Rows from a dataset:
* * * * * * *

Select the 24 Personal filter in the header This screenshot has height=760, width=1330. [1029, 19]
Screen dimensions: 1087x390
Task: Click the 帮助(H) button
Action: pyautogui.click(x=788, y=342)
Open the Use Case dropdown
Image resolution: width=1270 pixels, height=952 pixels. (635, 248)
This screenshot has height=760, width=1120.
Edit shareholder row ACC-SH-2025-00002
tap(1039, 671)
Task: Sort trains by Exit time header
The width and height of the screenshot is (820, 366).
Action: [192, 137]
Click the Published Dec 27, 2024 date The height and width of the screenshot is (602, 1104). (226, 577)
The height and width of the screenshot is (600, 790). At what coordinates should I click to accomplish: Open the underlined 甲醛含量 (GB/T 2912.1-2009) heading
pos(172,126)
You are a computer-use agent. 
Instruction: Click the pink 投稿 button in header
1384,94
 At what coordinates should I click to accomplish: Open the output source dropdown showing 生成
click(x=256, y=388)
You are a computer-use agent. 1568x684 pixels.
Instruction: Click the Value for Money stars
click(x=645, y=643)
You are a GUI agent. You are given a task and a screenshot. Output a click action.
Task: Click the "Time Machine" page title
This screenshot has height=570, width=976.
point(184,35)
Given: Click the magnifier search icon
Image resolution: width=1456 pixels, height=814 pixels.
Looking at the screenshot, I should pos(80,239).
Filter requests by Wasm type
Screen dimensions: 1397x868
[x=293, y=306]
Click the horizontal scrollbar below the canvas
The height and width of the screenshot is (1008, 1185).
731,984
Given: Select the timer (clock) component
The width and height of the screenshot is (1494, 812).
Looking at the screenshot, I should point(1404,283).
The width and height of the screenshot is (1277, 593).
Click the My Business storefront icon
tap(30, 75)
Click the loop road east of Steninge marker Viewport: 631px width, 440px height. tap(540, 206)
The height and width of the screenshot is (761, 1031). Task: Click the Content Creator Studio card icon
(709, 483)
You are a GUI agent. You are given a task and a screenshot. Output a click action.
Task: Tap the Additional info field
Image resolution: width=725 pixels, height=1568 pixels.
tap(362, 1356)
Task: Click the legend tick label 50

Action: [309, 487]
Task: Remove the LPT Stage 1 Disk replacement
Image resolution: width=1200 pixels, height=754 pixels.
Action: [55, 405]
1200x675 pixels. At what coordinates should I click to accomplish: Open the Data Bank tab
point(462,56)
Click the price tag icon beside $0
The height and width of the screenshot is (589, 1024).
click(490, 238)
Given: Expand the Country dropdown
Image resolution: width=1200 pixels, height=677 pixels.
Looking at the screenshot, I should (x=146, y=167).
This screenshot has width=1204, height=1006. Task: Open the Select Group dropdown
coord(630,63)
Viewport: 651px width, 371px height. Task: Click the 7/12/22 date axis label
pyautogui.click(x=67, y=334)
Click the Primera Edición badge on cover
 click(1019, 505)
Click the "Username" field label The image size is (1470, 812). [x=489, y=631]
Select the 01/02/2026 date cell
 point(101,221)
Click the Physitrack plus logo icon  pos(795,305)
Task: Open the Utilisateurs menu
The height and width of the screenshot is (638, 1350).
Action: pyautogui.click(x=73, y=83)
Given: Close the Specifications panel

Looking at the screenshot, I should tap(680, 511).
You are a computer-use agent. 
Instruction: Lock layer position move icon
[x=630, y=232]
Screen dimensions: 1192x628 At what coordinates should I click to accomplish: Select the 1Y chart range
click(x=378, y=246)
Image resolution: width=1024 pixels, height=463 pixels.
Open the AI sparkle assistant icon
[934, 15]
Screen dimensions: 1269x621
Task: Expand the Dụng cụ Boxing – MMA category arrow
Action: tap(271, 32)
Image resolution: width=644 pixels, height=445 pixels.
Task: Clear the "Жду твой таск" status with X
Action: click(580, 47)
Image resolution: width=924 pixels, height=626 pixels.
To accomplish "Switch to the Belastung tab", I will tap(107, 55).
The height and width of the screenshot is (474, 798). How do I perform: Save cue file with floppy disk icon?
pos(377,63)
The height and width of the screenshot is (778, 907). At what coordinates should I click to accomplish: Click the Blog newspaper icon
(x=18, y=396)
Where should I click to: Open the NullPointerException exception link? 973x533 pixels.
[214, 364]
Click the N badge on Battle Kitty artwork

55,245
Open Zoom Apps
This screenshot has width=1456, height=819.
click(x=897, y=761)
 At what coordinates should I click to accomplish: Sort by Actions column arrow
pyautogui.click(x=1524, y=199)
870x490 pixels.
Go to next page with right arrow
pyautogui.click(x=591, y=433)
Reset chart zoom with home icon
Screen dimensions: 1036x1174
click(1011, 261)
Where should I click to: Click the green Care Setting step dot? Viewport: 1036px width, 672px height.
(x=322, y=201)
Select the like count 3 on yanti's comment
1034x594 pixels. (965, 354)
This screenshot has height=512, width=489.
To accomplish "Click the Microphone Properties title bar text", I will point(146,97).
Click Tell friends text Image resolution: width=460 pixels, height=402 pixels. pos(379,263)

* * * * * * *

* [Short task] Copy out everything from the row containing "Click the N badge on Battle Kitty artwork" down to the last row, with nothing changed.

* [Exercise answer]
Click the N badge on Battle Kitty artwork

55,245
Open Zoom Apps
This screenshot has width=1456, height=819.
click(x=897, y=761)
 At what coordinates should I click to accomplish: Sort by Actions column arrow
pyautogui.click(x=1524, y=199)
870x490 pixels.
Go to next page with right arrow
pyautogui.click(x=591, y=433)
Reset chart zoom with home icon
Screen dimensions: 1036x1174
click(1011, 261)
Where should I click to: Click the green Care Setting step dot? Viewport: 1036px width, 672px height.
(x=322, y=201)
Select the like count 3 on yanti's comment
1034x594 pixels. (965, 354)
This screenshot has height=512, width=489.
To accomplish "Click the Microphone Properties title bar text", I will point(146,97).
Click Tell friends text Image resolution: width=460 pixels, height=402 pixels. pos(379,263)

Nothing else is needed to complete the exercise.